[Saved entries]

'''

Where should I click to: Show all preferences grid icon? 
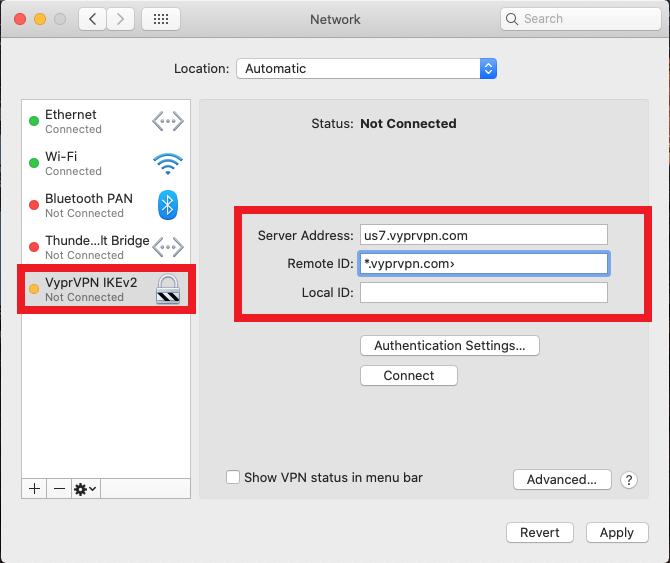tap(161, 19)
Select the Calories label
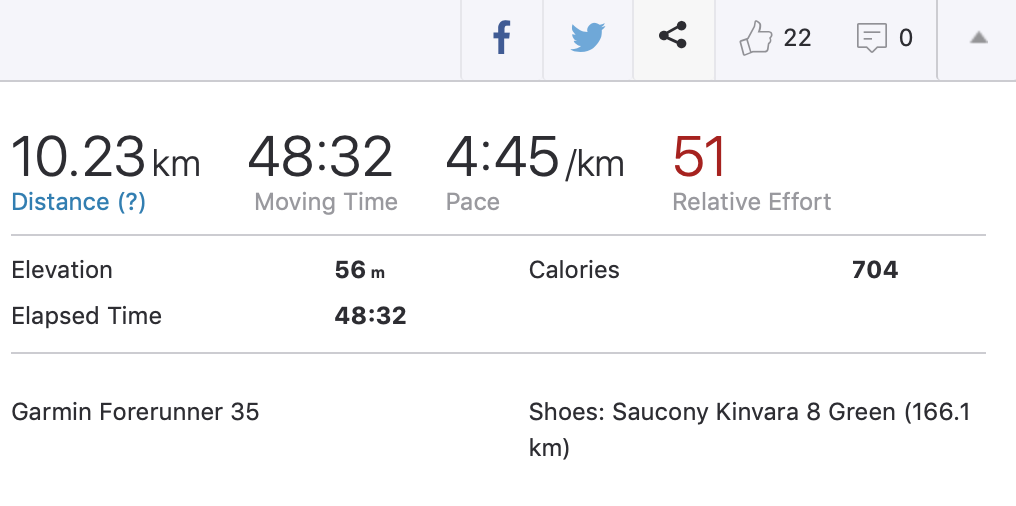Screen dimensions: 1016x506 coord(574,270)
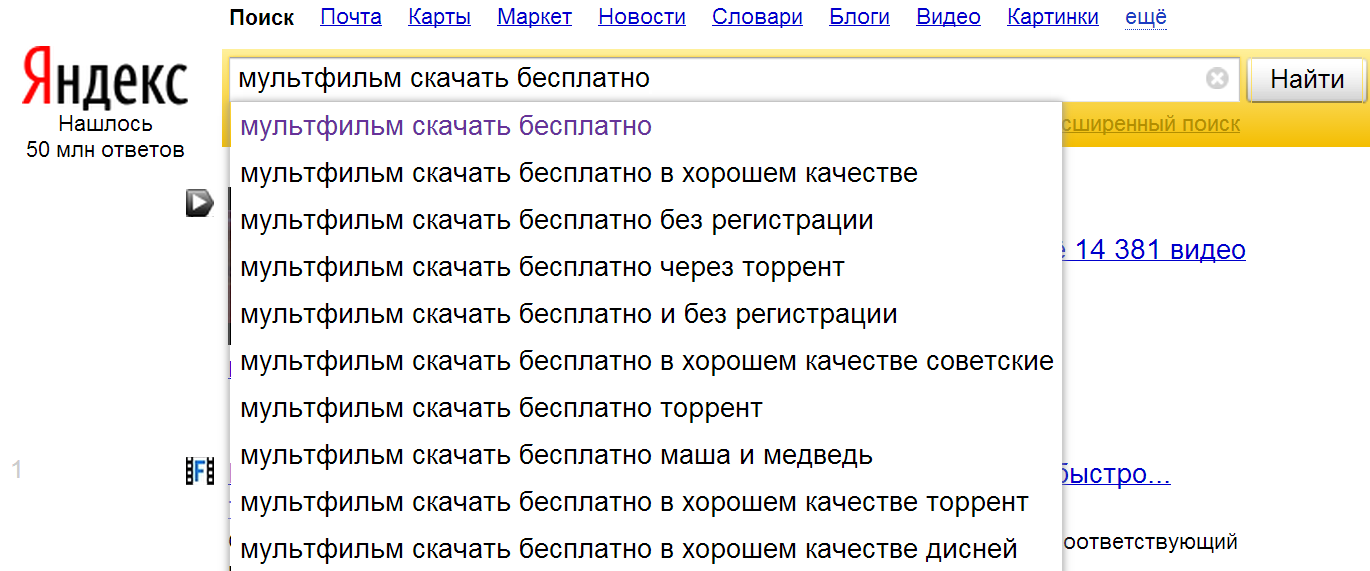
Task: Expand the ещё services menu
Action: click(x=1145, y=17)
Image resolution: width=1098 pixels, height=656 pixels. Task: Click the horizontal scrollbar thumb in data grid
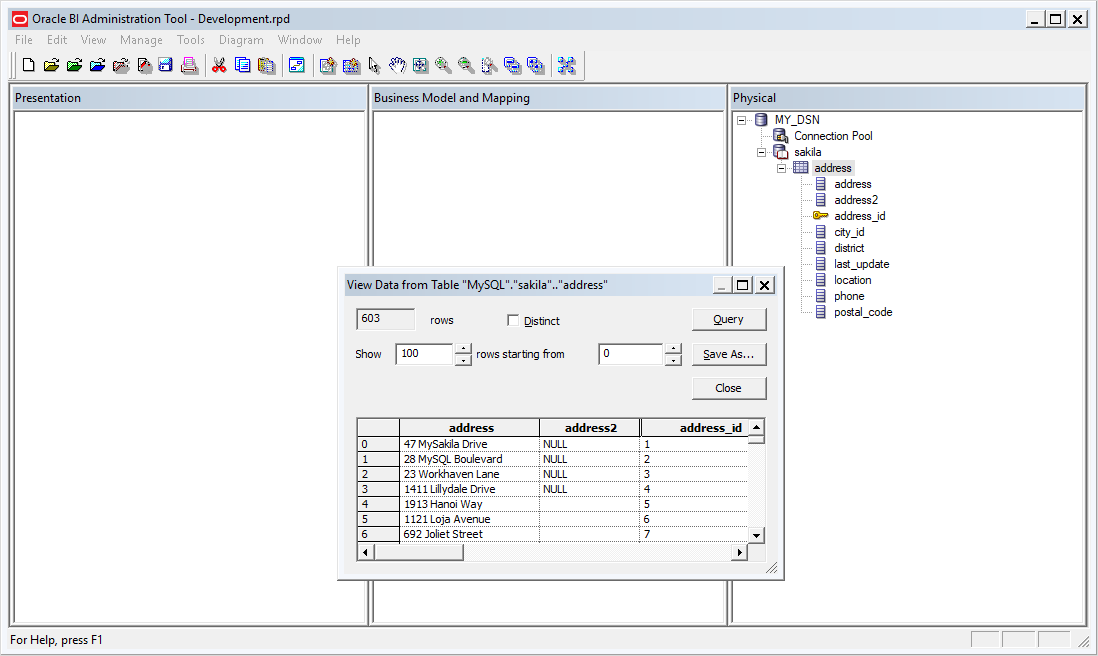point(419,552)
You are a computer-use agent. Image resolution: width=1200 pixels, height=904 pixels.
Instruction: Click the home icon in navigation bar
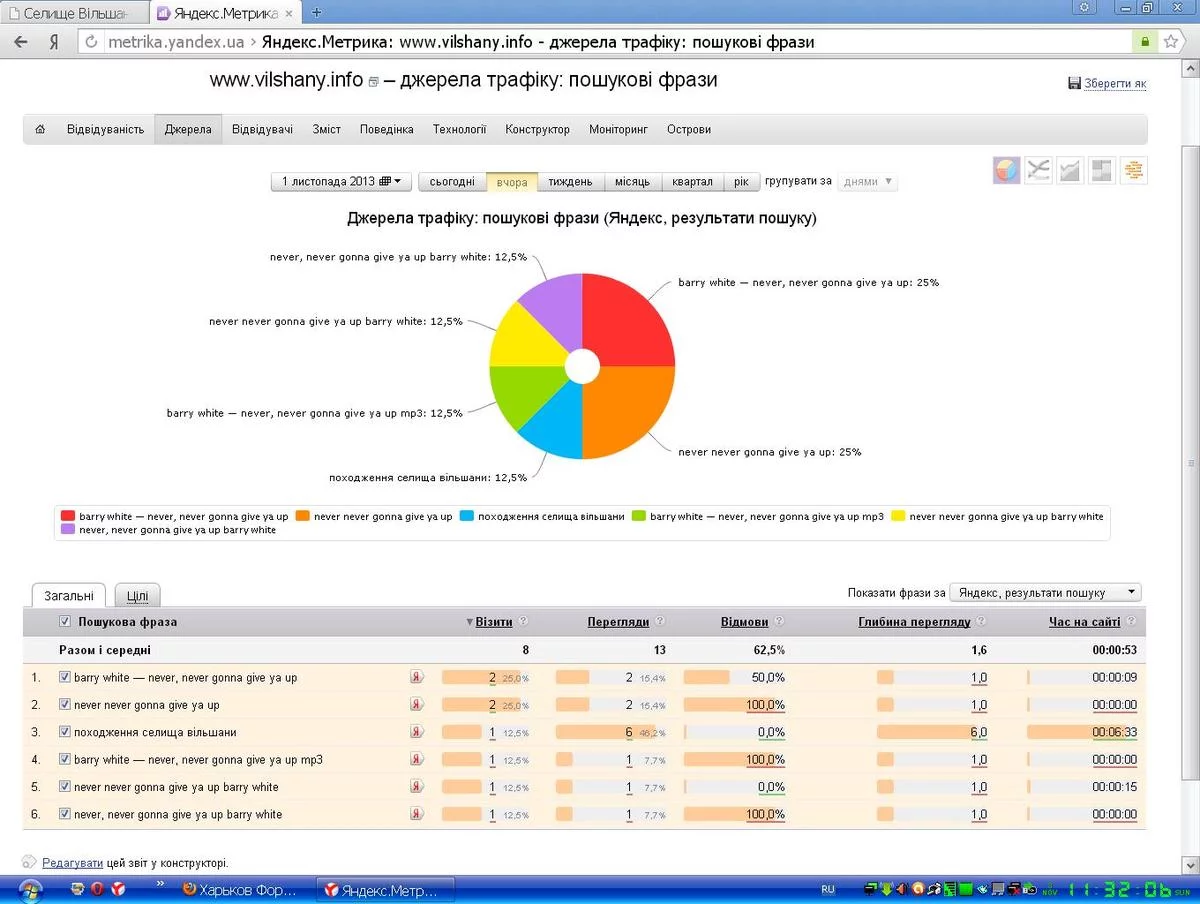[40, 129]
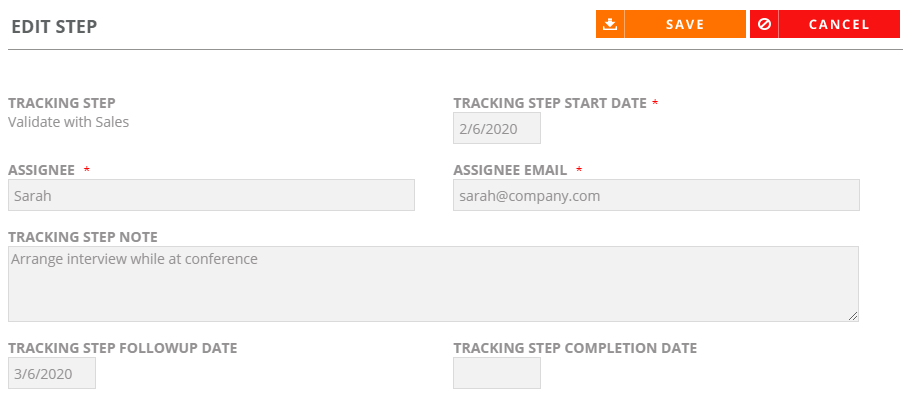Focus the Tracking Step Followup Date field
This screenshot has height=412, width=908.
pyautogui.click(x=52, y=373)
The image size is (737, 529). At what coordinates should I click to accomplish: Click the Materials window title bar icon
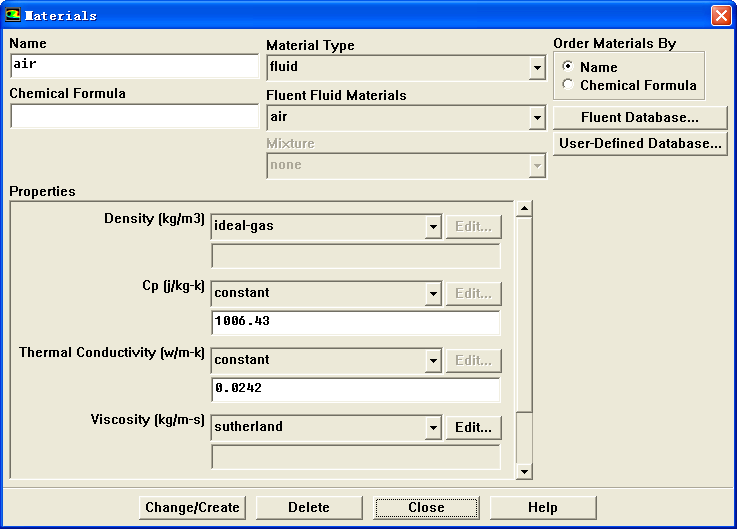pos(13,15)
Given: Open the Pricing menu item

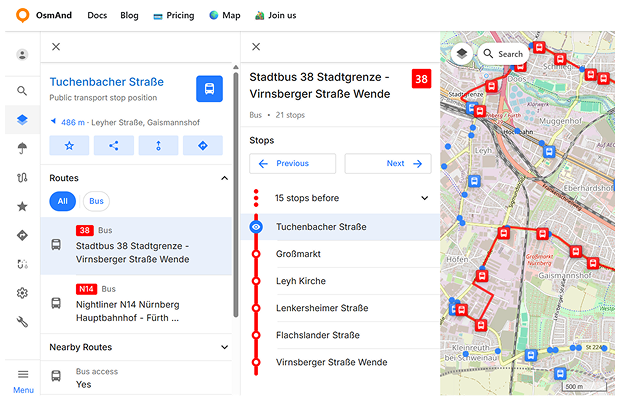Looking at the screenshot, I should (x=173, y=16).
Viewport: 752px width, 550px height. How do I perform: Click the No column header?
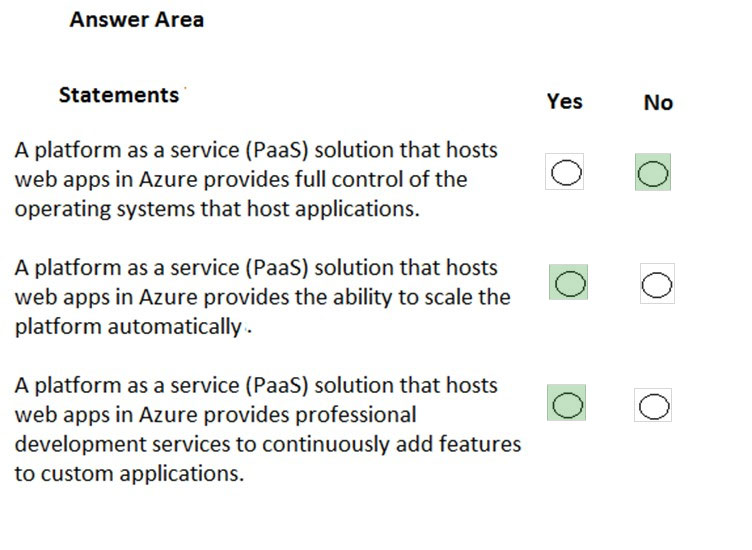click(x=658, y=102)
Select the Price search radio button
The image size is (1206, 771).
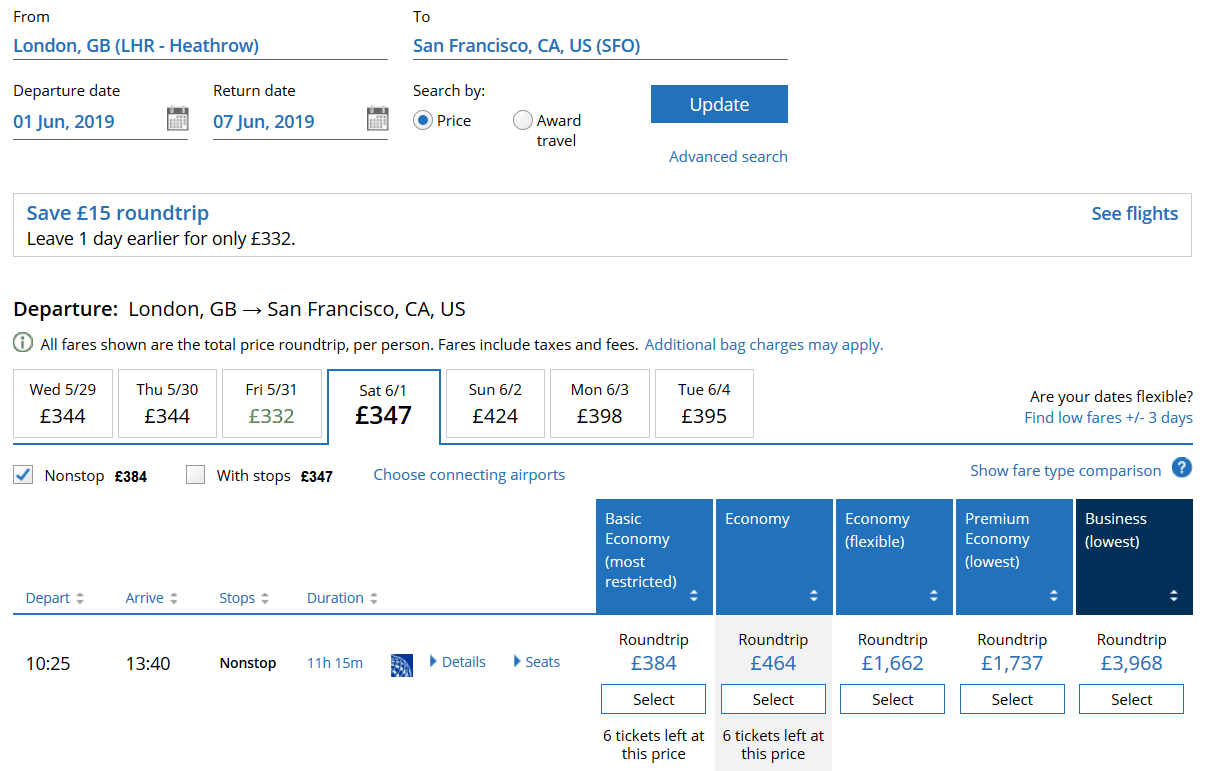click(423, 121)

'''

No picture is to be printed. Output exactly the lines above from the line containing "Select the Calories label" through the line containing "You are a computer-use".

Select the Calories label
Screen dimensions: 1016x506 coord(574,270)
Task: Expand the ещё services menu
Action: click(x=1145, y=17)
Image resolution: width=1098 pixels, height=656 pixels. Task: Click the horizontal scrollbar thumb in data grid
point(419,552)
You are a computer-use agent. Image resolution: width=1200 pixels, height=904 pixels.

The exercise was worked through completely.